**Requirements**
What are the lines from the one containing "The width and height of the screenshot is (466, 376)." through the one containing "click(176, 40)", both included? Quote them from the material below, word for word.

**Data for this task**
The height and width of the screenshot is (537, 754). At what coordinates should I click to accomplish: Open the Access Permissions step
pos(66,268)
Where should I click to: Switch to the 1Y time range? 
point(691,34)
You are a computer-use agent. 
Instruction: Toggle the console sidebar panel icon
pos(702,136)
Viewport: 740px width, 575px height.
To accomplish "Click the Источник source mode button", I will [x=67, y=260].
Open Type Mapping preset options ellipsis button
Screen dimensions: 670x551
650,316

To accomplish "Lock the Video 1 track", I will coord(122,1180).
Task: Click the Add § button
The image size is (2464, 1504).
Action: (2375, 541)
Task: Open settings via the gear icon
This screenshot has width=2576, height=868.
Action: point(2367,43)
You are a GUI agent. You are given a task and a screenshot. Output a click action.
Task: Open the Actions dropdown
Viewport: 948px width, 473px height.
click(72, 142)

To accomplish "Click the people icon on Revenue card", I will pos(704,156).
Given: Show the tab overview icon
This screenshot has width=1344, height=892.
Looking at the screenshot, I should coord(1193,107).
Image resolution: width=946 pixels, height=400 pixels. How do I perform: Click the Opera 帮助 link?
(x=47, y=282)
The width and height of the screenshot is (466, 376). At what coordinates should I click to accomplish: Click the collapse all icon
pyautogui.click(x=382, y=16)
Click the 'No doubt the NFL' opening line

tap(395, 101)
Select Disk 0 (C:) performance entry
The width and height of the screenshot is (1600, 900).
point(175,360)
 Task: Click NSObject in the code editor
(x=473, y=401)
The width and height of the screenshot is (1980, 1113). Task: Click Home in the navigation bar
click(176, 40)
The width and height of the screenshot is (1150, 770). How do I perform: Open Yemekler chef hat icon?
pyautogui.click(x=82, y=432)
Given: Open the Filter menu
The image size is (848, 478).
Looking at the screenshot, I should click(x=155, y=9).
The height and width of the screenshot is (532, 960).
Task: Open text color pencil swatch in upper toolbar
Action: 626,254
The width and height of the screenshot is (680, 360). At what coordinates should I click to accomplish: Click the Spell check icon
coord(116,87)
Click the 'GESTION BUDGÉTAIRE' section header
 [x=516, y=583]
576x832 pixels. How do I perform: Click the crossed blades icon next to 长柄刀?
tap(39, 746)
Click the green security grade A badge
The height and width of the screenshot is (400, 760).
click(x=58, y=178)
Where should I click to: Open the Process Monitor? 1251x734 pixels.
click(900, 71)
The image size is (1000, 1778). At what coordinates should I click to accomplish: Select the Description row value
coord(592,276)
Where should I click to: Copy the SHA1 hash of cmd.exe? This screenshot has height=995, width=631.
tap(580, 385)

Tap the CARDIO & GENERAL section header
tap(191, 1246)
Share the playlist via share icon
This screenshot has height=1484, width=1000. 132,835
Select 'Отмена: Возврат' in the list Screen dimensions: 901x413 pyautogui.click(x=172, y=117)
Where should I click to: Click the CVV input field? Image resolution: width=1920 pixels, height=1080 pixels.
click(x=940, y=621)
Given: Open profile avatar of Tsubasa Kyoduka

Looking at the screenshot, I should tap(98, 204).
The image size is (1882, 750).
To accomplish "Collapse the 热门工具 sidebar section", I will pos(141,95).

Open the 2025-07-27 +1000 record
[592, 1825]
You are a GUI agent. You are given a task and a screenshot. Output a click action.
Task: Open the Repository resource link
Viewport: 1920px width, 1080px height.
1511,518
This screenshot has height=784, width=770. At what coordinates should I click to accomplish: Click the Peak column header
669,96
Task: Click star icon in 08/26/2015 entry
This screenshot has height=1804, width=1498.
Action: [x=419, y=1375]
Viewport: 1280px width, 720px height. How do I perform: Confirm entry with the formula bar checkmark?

**Solution to the exercise**
The width and height of the screenshot is (466, 376). At what coordinates should I click to accomplish: Click the collapse all icon
pyautogui.click(x=382, y=16)
Click the 'No doubt the NFL' opening line

tap(395, 101)
Select Disk 0 (C:) performance entry
The width and height of the screenshot is (1600, 900).
point(175,360)
 Task: Click NSObject in the code editor
(x=473, y=401)
The width and height of the screenshot is (1980, 1113). Task: Click Home in the navigation bar
click(176, 40)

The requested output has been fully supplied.